Public - Droit public général
14/03/2017
Si, dans le cadre d'un litige indemnitaire, l'une des parties ou le juge soulève, avant la clôture de l'instruction, un moyen tiré de l'illicéité de la clause du contrat relative aux modalités d'indemnisation du cocontractant en cas de résiliation anticipée, il appartient à ce dernier de demander au juge la condamnation de la personne publique à l'indemniser du préjudice qu'il estime avoir subi du fait de la résiliation du contrat par la personne publique sur le fondement des règles générales applicables, dans le silence du contrat, à l'indemnisation du cocontractant en cas de résiliation du contrat pour un motif d'intérêt général.
Et dans l'hypothèse où le juge inviterait les parties, après la clôture de l'instruction, à présenter leurs observations, en application de l'article R. 611-7 du code de justice administrative, sur le moyen soulevé d'office et tiré de l'illicéité de la clause d'indemnisation du contrat, le cocontractant de la personne publique peut, dans ses observations en réponse soumises au contradictoire, fonder sa demande de réparation sur ces règles générales applicables aux contrats administratifs. Telle est la solution dégagée par le Conseil d'Etat dans un arrêt rendu le 3 mars 2017 (voir sur les conditions de légalité d'une telle clause, CE, 4 mai 2011, n° 334280 et CE, 22 juin 2012, n° 348676). En l’espèce, les conditions particulières du contrat litigieux prévoyaient qu'en cas de résiliation anticipée, quelle qu'en soit la cause, le bailleur aurait droit à une indemnité égale à tous les loyers dus et à échoir jusqu'au terme de la durée initiale de location majorée de 10 %.

La cour administrative d'appel de Marseille (CAA Marseille, 6e ch., 8 juin 2015, n° 14MA04874), en jugeant qu'une telle indemnité, d'un montant supérieur au loyer que le tribunal de grande instance de Marseille aurait continué à verser en exécution du contrat si celui-ci n'avait pas été résilié, était manifestement disproportionnée au regard du préjudice résultant, pour la société X, des dépenses qu'elles avait exposées et du gain dont elle avait été privée, dès lors que la société ne justifiait pas de charges particulières ou de l'impossibilité de vendre ou de louer ce matériel, n'a ni commis d'erreur de droit, ni inexactement qualifié les faits.
 
En outre, la société X s'est exclusivement prévalue, au soutien de ses conclusions indemnitaires, de la clause de résiliation prévue par le contrat.
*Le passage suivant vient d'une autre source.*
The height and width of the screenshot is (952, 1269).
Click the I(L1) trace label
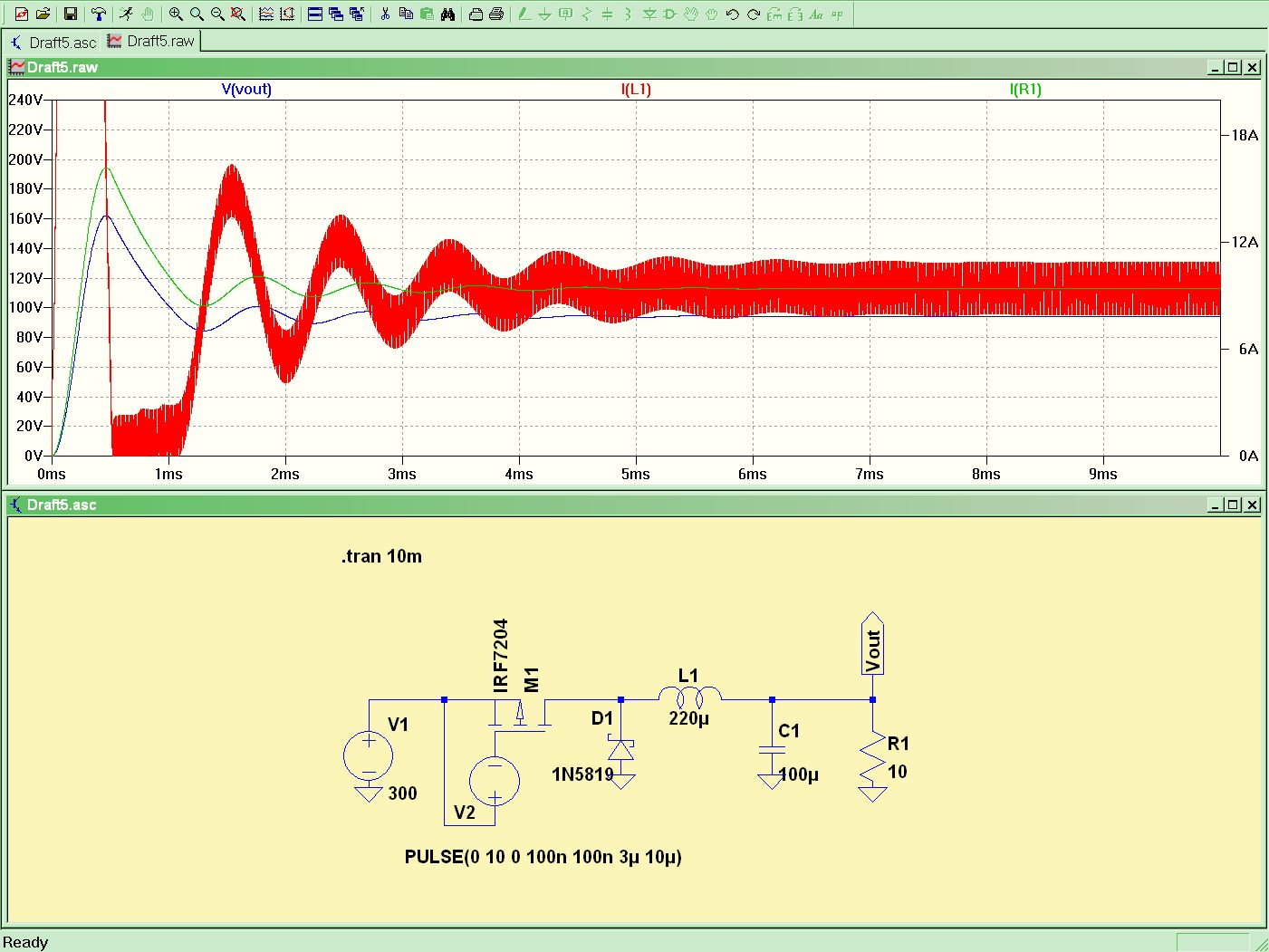(636, 89)
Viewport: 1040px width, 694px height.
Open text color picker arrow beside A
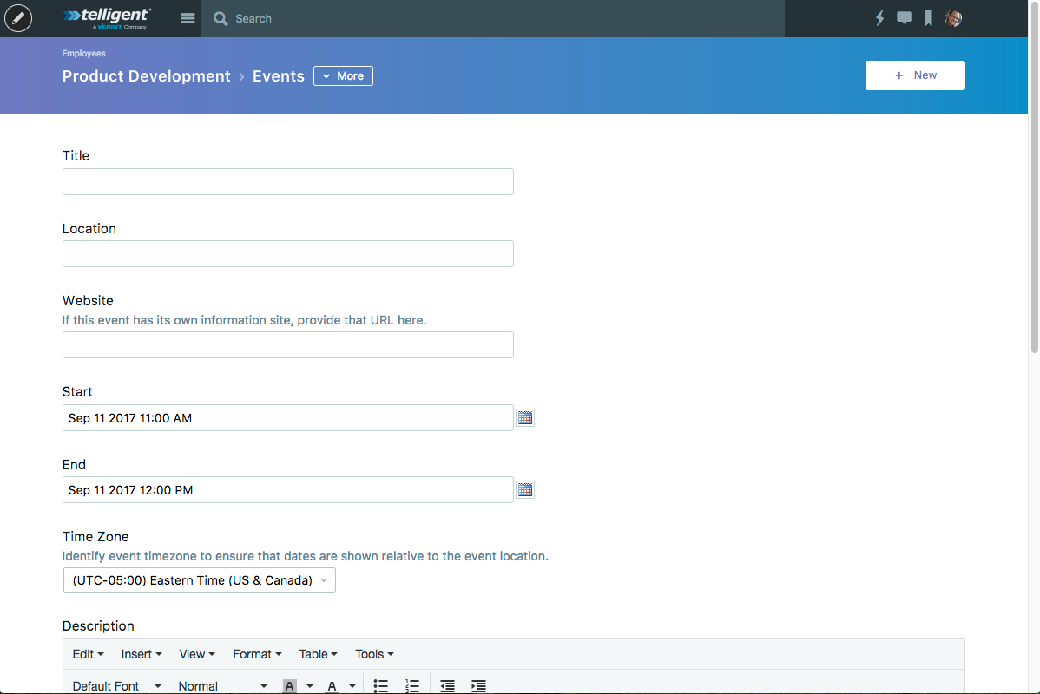click(352, 686)
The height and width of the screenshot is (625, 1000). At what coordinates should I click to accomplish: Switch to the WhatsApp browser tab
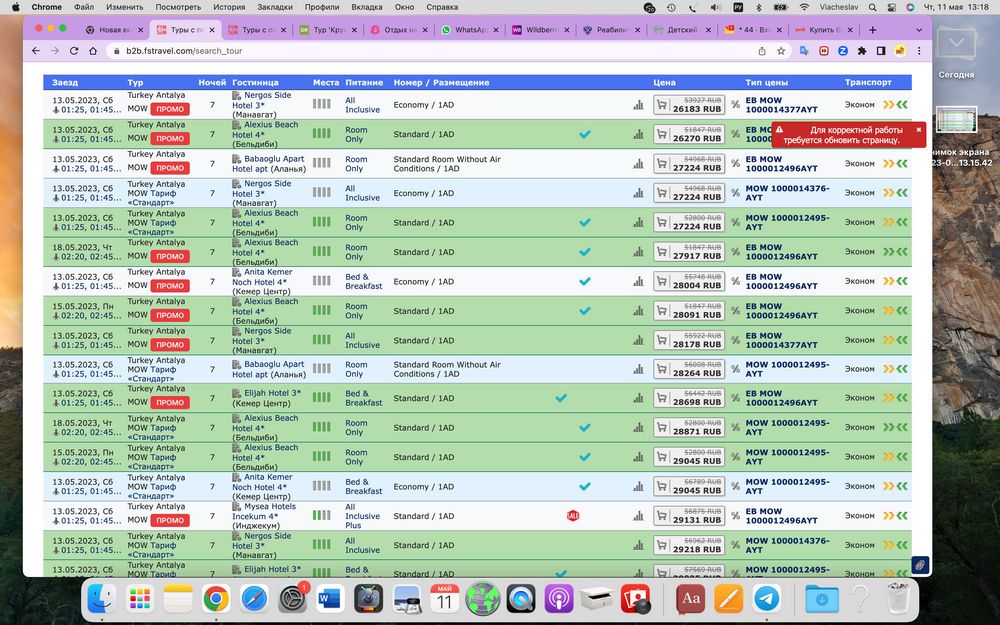tap(475, 30)

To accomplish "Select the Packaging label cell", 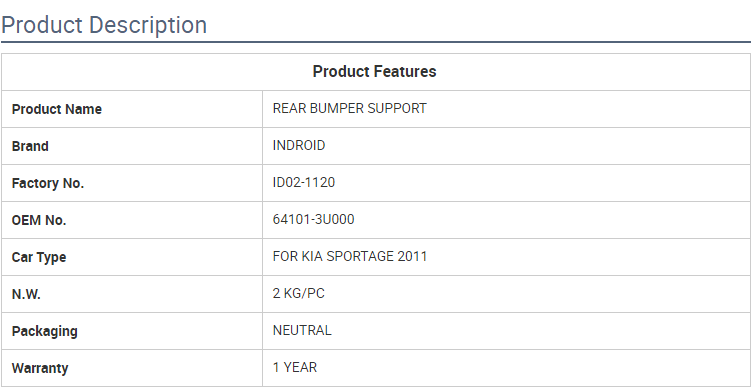I will coord(132,331).
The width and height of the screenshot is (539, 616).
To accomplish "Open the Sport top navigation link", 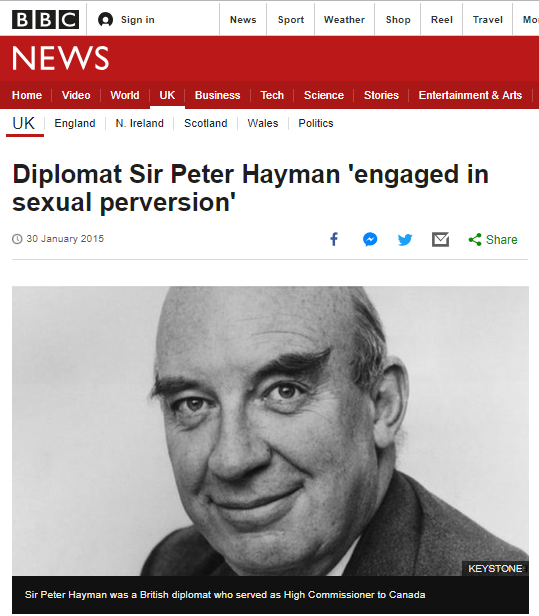I will coord(291,20).
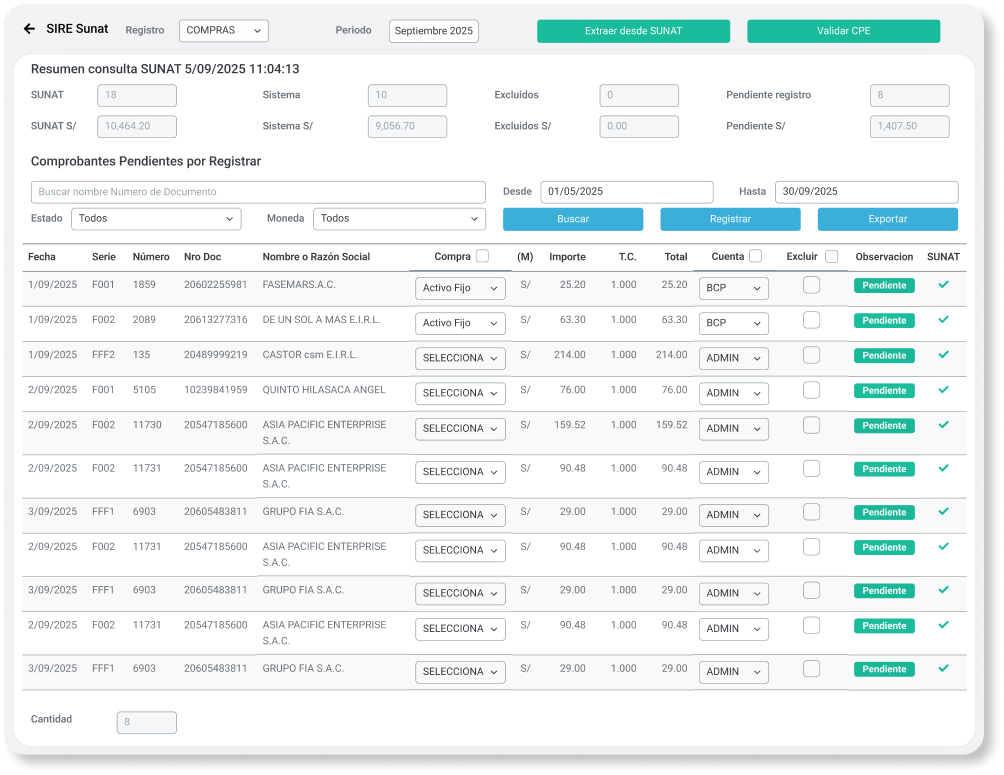1004x775 pixels.
Task: Click the green checkmark on QUINTO HILASACA row
Action: pos(942,390)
Alors que la cour l'a informée de ce que l'arrêt à intervenir était susceptible d'être fondé sur un moyen relevé d'office tiré de l'illicéité de cette clause, elle s'est bornée, dans ses observations en réponse, à contester le bien-fondé de ce moyen. En l'absence de toute demande de la société tendant à l'indemnisation des conséquences de la résiliation anticipée du contrat sur le fondement des règles générales applicables aux contrats administratifs, la cour, en ne se prononçant pas sur ce point, n'a ni méconnu son office, ni insuffisamment motivé son arrêt.